Short Selling In A Bull Market

by: Greg Blotnick, CFA


S&P 500 and Dow valuations are stretched.

Investors should overweight cash or add short positions.

Certain types of single-stock shorts are better choices than others.

Today's market (SPY, DIA), while not egregiously overpriced, offers poor risk-reward in comparison to the opportunity set investors were presented in the early 1980s: an S&P 500 trading at 8-9x earnings combined with double-digit interest rates in decline. 2017 presents the inverse: a fully-valued market combined with rates at the zero-lower bound and climbing, serving as a headwind to further multiple appreciation. For those of us not forced to be fully invested, this is an ideal environment to overweight cash and begin stalking new short ideas. Here are three of my preferred criteria:


· Investors are easily swayed by the allure of a low trailing P/E ratio. It saves them from having to forecast the future, which requires work, and serves as a simple crutch for justifying an investment to colleagues or investors ("the stock is cheap!"). Experienced investors and short sellers know that a low P/E ratio is the sign of a business facing severe headwinds - either cyclical or secular - and that earnings are likely in decline. Forecasting earnings two or three years out often reveals that what appears to be 10x trailing earnings is a value trap, as the stock is trading at 20x forward or 30x earnings multiple years out.

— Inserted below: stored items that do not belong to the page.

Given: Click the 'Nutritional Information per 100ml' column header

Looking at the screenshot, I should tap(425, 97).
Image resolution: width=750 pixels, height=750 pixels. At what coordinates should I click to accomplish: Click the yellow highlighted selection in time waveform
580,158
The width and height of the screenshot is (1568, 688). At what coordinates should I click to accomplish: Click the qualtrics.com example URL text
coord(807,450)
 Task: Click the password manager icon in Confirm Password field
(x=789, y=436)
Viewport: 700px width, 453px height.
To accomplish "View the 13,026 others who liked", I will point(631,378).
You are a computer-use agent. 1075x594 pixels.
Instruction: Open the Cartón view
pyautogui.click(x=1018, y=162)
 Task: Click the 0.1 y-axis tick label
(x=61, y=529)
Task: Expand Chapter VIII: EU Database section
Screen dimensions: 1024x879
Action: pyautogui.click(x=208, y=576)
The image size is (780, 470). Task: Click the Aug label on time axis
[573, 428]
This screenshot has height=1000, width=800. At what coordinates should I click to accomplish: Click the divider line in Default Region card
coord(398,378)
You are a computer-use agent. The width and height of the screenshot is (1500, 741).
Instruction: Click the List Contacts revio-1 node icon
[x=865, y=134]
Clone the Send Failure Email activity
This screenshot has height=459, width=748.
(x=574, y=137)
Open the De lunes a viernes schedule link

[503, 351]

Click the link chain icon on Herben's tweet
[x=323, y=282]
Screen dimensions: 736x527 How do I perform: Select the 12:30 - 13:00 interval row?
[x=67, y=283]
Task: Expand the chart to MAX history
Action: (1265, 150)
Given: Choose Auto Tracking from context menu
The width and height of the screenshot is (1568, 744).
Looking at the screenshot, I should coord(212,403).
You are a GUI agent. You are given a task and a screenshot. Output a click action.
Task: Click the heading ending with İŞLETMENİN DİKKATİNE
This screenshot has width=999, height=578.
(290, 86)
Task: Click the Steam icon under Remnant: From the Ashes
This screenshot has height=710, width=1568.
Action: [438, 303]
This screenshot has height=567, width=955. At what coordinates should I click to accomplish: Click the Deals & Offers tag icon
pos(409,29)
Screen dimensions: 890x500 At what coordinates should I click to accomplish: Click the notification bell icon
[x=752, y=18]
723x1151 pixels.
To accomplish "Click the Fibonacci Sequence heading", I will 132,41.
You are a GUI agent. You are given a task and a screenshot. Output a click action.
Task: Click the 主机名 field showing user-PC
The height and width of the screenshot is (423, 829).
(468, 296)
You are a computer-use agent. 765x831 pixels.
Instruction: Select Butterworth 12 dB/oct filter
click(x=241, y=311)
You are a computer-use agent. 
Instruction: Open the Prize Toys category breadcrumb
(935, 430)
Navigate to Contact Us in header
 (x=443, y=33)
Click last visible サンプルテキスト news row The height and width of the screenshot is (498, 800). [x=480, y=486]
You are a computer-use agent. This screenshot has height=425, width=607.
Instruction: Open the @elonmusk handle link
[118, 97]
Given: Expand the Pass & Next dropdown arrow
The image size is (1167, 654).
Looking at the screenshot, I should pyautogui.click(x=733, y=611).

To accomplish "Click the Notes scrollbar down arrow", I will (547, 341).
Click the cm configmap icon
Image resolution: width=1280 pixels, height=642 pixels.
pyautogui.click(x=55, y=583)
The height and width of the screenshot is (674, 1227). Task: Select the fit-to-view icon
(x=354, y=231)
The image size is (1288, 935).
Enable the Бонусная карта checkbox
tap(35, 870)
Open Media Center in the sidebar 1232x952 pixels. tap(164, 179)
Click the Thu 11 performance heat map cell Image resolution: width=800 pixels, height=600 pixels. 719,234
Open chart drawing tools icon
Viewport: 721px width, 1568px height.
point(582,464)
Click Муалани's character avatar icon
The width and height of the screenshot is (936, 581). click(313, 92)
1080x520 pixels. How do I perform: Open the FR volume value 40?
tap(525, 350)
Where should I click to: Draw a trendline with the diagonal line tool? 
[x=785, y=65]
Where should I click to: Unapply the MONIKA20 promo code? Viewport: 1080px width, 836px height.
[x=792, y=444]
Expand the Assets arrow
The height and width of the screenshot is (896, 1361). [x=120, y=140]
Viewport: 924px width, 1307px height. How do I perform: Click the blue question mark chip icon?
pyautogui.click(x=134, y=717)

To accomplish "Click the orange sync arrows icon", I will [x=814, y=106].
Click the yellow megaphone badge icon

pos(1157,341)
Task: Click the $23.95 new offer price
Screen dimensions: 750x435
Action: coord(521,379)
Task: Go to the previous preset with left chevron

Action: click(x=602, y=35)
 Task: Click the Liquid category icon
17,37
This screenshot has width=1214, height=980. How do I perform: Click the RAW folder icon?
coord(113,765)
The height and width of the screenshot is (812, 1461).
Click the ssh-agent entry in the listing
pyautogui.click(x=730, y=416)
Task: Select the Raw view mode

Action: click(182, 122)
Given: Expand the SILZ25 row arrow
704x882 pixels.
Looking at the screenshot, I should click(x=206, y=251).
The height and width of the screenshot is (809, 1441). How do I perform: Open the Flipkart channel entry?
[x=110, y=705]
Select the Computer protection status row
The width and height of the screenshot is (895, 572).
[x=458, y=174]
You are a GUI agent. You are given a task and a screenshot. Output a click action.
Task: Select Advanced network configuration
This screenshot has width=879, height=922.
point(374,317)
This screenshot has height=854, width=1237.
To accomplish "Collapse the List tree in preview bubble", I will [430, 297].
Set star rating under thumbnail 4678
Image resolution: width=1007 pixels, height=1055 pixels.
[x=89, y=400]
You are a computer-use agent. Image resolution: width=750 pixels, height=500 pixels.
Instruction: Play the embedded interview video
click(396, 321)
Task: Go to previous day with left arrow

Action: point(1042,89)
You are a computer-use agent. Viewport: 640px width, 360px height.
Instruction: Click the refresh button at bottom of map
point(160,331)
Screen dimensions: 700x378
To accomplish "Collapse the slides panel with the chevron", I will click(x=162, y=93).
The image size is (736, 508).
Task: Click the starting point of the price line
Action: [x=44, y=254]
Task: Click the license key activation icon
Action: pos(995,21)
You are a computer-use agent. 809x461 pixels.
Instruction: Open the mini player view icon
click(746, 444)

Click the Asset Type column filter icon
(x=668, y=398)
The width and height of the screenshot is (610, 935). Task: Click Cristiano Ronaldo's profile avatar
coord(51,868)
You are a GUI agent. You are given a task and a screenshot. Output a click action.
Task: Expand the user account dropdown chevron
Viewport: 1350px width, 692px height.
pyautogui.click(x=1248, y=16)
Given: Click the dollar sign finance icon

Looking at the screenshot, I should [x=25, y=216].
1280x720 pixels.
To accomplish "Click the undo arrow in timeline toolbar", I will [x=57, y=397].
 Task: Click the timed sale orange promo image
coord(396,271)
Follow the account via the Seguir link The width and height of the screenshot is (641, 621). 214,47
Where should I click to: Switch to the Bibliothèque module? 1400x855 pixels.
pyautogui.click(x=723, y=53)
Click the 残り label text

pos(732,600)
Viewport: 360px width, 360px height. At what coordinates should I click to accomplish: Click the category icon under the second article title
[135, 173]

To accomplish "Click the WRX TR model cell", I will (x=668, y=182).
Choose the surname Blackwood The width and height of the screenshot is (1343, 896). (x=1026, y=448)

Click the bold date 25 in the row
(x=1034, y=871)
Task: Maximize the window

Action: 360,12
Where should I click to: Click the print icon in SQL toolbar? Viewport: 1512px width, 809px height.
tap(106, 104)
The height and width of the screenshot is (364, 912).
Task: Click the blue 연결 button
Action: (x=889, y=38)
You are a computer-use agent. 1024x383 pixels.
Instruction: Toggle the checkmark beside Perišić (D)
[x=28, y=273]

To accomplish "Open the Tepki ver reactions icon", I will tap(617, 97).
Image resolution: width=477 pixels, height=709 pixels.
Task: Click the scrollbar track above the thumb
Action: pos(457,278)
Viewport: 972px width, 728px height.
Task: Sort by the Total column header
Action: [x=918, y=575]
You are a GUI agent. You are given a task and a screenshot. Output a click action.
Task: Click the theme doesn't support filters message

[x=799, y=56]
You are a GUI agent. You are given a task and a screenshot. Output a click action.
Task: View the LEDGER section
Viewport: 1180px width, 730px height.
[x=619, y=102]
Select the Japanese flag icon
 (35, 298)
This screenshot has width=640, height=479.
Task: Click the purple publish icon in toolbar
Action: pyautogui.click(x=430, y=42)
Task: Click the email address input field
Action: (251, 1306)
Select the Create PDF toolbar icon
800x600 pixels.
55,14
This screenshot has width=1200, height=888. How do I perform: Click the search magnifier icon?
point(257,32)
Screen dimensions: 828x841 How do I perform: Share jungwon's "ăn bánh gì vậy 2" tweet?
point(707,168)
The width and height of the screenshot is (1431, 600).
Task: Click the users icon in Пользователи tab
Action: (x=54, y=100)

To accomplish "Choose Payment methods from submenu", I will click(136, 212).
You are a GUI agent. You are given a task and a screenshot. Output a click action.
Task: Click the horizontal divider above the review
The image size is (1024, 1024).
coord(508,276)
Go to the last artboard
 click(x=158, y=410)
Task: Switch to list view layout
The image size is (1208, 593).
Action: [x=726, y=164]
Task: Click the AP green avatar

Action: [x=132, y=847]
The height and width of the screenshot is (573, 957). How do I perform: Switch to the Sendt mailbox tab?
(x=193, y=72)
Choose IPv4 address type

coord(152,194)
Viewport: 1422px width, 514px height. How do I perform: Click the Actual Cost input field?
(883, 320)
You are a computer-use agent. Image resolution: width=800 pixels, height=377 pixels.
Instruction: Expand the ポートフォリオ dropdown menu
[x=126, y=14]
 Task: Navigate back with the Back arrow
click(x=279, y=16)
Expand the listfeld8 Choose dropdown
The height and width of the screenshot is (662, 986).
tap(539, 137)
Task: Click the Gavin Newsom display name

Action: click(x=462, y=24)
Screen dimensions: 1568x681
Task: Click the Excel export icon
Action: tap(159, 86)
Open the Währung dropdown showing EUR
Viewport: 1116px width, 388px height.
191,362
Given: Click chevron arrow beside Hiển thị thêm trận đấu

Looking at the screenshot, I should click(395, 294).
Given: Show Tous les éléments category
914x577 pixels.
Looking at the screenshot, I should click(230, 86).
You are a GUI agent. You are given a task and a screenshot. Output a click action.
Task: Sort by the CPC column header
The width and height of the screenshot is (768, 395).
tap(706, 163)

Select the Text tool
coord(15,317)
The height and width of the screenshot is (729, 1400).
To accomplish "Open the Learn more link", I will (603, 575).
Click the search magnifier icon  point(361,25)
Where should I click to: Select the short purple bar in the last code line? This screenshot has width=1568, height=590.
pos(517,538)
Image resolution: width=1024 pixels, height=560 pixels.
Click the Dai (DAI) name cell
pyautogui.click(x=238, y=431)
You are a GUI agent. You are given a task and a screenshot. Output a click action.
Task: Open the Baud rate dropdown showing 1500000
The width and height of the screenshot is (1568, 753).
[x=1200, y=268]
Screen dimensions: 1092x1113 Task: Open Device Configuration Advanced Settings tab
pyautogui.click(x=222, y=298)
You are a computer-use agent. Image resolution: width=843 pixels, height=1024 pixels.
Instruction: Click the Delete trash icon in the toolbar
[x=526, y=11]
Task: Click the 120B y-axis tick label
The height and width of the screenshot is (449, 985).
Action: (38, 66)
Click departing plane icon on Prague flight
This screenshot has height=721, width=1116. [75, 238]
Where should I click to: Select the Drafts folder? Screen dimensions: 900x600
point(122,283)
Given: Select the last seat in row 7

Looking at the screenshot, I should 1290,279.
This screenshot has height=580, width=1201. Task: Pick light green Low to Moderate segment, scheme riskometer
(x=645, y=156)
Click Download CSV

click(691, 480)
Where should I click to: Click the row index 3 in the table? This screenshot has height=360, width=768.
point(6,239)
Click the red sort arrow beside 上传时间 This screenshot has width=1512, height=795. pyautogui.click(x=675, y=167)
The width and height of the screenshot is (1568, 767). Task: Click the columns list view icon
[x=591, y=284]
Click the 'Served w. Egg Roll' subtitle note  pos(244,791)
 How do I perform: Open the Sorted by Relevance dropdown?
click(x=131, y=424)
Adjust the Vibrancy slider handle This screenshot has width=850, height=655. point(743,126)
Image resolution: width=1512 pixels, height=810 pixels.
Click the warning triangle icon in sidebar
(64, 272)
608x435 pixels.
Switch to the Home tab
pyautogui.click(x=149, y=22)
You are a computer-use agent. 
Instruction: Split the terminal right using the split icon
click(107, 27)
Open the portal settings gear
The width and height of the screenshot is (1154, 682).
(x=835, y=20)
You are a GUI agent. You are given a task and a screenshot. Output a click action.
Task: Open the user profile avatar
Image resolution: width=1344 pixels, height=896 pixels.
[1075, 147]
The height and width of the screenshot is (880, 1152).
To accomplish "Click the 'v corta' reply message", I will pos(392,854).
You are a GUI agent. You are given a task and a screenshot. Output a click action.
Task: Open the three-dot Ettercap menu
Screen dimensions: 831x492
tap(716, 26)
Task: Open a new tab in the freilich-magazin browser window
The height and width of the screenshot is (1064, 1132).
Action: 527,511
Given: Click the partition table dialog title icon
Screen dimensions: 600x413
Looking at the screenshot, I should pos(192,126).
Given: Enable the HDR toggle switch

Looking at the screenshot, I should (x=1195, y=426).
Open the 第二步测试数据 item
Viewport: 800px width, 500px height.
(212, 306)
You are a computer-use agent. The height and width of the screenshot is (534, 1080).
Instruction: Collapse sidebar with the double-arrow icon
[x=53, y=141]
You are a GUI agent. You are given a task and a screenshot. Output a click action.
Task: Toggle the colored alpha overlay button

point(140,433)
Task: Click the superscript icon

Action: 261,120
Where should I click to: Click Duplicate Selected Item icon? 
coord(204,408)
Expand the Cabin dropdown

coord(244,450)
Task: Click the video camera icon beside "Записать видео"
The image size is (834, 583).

· For these optically cheap short candidates, secular headwinds are preferable to cyclical. Share prices of cyclicals tend to move swiftly and unexpectedly from the bottom and can quickly lead to large losses, especially businesses with heavy financial and/or operating leverage. At the risk of stating the obvious, the best short candidates are melting ice cubes where the probable outcome is a slow bleed to zero; rather than having to time covering a short, the decision is made for you when the stock gets delisted. Jim Chanos is often asked about the asymmetric upside risk from a short and gives a simple response: "I've seen more stocks go to zero than infinity."


· One under-utilized screen for short candidates: stocks with high retail ownership. The general investing public tends to fall for the usual "Three F's" of short schema (fads, frauds and failures) far more often than professional investors. The ETF/passive boom has spawned profitable short targets as well, particularly decaying levered ETFs or the rise in oxymoron "low-volatility equity" products.

· Other than fads and frauds, yield plays are honey to the retail bee - particularly in the current low-rate market environment. Some recent examples include MLPs/offshore driller drop-downs or other 'yieldco' capital structures that have no fit with the economics of the underlying assets and exist primarily to enrich management at shareholders' expense. Screening for stocks with double-digit dividend yields often reveals short candidates, as the market is signaling the dividend is unsustainable and likely to be cut or suspended entirely. The caveat is that timing these shorts can be difficult as they are most akin to shorting a bond - high cost of carry accompanied by an event where the instrument loses 25%+ of its value overnight.


· David Tepper frequently preaches this: investors often ignore the embedded macro bets they are making. For example, consumer staples today trade at 20-25x earnings despite flat top line and mediocre earnings growth. Why? In an environment with zero and negative bond yields, a 2-3% dividend is a healthy substitute and offers the added benefit of pricing power to offset inflation. The same can be said for some REITs and Utility stocks - it is simply a market truism that stocks occasionally disconnect from fundamentals for long periods of time. If you are short any of these three sectors and rates continue their rapid decline, you will lose money regardless of the business's underlying performance.

· Other examples of dangerous embedded macro bets would be shorting commodity-linked energy or basic material companies. The equity in a distressed and over-levered shale driller may be worthless with WTI crude at $30, $40 or $50 - but being short said driller as crude goes from $30 to $50 can quickly lead to a 500%+ unrealized loss. Pay attention not only to leverage but to how the stock price has historically correlated to the commodity it tracks and what sort of beta it has to the underlying.

Disclosure: I/we have no positions in any stocks mentioned, and no plans to initiate any positions within the next 72 hours.

I wrote this article myself, and it expresses my own opinions. I am not receiving compensation for it. I have no business relationship with any company whose stock is mentioned in this article.